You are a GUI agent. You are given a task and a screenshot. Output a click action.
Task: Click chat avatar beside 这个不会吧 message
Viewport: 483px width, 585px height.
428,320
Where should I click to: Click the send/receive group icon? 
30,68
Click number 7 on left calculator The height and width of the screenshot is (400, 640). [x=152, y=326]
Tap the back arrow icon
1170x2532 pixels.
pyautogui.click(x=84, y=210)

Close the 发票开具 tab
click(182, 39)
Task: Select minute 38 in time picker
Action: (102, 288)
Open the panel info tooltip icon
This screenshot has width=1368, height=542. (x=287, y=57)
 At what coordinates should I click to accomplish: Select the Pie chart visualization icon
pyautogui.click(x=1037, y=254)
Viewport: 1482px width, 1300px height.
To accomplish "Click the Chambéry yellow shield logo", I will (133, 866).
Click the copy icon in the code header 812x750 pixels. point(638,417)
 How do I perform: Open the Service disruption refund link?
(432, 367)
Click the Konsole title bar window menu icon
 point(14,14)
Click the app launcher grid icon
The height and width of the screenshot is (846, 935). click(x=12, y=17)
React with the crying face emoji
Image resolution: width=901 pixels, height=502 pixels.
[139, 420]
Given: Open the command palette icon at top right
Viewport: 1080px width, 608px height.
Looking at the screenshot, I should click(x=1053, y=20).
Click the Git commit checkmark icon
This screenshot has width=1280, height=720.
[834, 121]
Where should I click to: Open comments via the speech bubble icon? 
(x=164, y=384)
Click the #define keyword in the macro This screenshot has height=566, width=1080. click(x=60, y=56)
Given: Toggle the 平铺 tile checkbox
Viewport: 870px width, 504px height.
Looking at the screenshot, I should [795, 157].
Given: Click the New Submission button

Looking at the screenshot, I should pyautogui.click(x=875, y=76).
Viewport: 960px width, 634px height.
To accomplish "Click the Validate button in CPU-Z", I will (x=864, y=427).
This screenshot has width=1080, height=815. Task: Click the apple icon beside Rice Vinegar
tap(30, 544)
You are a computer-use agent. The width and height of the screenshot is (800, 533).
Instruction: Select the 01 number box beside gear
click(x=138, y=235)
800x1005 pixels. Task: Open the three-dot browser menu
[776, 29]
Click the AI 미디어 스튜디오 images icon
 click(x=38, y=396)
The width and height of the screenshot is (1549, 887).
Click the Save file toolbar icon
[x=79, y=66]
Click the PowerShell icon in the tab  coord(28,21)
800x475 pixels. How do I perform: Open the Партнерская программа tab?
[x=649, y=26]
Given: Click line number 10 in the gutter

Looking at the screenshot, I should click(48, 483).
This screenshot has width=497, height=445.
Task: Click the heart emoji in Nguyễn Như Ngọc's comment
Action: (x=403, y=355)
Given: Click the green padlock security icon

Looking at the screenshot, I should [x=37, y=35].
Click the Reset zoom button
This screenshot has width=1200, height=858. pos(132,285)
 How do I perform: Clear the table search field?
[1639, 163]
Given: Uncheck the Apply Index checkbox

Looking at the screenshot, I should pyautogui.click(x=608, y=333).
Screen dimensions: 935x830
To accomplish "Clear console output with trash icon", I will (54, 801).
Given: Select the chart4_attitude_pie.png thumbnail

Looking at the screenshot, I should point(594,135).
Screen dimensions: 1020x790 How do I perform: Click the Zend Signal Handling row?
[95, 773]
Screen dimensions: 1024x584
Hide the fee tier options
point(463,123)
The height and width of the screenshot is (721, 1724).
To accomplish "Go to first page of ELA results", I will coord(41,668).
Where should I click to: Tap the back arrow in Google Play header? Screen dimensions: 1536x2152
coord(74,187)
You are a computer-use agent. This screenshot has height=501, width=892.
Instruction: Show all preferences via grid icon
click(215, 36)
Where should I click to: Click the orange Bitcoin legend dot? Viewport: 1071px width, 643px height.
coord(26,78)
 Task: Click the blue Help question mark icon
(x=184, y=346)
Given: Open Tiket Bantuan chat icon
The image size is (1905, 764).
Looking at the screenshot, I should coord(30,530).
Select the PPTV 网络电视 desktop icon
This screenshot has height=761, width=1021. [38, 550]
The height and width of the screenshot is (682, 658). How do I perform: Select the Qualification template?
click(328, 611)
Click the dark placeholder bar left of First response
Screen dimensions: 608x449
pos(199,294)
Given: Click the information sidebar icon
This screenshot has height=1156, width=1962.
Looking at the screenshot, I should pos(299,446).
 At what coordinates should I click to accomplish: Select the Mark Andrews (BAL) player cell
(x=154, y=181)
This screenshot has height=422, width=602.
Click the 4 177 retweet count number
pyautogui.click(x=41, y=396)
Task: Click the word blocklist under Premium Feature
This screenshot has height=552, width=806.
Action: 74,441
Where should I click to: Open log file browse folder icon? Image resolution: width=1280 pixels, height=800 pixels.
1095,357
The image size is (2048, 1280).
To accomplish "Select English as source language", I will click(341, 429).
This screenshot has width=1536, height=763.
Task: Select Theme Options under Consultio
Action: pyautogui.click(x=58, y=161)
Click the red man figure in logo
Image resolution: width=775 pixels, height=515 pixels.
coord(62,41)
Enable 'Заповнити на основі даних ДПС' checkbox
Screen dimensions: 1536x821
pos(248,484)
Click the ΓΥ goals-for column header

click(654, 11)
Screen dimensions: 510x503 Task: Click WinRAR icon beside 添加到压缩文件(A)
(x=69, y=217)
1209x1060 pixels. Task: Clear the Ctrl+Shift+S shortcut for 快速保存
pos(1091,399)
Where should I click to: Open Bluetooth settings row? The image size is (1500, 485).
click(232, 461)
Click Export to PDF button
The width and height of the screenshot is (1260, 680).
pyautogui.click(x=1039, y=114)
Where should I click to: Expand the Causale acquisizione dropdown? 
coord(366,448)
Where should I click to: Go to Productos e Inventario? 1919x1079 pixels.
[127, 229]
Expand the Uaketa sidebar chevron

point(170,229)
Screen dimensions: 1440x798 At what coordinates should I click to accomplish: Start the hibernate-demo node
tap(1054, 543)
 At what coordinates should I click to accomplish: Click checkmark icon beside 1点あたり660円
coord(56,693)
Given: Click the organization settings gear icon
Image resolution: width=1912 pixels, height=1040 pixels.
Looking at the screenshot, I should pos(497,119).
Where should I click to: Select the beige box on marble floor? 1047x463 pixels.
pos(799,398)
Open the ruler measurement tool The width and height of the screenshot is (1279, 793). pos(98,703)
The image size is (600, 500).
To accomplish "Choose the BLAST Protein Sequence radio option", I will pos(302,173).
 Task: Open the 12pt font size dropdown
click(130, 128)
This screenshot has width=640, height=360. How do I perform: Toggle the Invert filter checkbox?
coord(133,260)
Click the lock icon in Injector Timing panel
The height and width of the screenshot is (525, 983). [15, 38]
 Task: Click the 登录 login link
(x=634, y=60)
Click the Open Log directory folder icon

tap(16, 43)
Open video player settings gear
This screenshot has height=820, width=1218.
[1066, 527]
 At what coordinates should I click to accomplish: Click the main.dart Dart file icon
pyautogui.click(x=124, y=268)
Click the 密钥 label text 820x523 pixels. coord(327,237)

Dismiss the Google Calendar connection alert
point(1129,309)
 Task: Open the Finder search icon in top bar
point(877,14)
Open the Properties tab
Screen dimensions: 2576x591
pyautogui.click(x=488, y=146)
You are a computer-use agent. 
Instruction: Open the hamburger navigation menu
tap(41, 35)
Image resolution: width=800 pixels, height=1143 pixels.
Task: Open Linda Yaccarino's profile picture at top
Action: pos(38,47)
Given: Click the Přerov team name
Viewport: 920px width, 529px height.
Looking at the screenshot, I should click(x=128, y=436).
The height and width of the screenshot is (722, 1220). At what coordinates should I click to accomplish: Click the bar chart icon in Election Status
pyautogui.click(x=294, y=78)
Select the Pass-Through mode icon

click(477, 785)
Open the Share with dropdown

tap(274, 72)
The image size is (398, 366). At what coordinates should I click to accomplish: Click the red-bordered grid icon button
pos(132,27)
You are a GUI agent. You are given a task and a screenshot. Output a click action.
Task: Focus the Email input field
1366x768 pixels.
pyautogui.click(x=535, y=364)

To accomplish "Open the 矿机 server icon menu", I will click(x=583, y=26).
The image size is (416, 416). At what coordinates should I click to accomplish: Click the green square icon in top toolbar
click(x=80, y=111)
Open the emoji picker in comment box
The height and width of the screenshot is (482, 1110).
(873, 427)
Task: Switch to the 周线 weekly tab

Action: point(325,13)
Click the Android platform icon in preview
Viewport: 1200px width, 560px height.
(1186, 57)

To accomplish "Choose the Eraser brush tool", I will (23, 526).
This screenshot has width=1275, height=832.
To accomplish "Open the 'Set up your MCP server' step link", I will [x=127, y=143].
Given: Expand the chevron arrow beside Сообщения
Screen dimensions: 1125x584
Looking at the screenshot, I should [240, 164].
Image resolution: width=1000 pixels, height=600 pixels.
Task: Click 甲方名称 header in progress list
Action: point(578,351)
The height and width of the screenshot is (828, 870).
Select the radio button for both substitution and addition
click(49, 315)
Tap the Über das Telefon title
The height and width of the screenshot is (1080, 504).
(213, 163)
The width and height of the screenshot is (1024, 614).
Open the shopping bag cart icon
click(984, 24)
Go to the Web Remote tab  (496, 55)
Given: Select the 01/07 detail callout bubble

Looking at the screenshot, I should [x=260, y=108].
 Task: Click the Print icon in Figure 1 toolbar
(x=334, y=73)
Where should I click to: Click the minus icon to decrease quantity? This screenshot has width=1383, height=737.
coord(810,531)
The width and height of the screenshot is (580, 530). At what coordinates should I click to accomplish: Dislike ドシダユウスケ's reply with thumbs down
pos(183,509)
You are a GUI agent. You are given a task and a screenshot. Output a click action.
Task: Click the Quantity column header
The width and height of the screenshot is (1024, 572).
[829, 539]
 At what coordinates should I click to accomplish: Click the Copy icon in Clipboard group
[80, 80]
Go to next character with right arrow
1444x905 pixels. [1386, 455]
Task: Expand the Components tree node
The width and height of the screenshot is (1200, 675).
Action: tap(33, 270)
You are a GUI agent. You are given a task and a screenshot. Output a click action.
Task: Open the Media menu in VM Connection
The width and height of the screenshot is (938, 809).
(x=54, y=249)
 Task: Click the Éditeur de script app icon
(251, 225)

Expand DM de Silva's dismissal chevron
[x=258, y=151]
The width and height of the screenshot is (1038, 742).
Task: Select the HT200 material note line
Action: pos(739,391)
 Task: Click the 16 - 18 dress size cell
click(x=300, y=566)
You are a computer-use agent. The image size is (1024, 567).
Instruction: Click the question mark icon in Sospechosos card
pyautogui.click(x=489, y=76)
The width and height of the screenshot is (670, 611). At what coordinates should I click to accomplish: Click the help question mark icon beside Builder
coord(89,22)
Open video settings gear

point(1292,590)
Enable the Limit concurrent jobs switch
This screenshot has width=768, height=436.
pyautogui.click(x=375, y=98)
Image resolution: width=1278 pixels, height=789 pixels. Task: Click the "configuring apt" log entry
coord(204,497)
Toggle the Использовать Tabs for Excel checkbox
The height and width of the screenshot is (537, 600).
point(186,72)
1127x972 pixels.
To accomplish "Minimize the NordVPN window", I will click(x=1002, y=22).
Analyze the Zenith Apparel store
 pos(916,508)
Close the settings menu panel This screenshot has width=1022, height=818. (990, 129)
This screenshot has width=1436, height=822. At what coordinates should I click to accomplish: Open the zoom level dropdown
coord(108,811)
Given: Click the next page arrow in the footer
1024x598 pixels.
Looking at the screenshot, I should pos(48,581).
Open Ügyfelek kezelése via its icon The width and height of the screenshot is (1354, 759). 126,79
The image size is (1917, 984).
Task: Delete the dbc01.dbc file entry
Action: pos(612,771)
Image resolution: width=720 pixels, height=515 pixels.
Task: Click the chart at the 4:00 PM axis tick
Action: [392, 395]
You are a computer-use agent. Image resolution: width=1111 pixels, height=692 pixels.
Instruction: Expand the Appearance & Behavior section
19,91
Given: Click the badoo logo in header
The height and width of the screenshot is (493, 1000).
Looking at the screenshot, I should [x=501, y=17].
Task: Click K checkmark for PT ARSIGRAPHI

:::::

### Your assignment:
Within the entries, find all lines that contain "server" and copy each one.

### Answer to this problem:
To accomplish "Open the 矿机 server icon menu", I will click(x=583, y=26).
To accomplish "Open the 'Set up your MCP server' step link", I will [x=127, y=143].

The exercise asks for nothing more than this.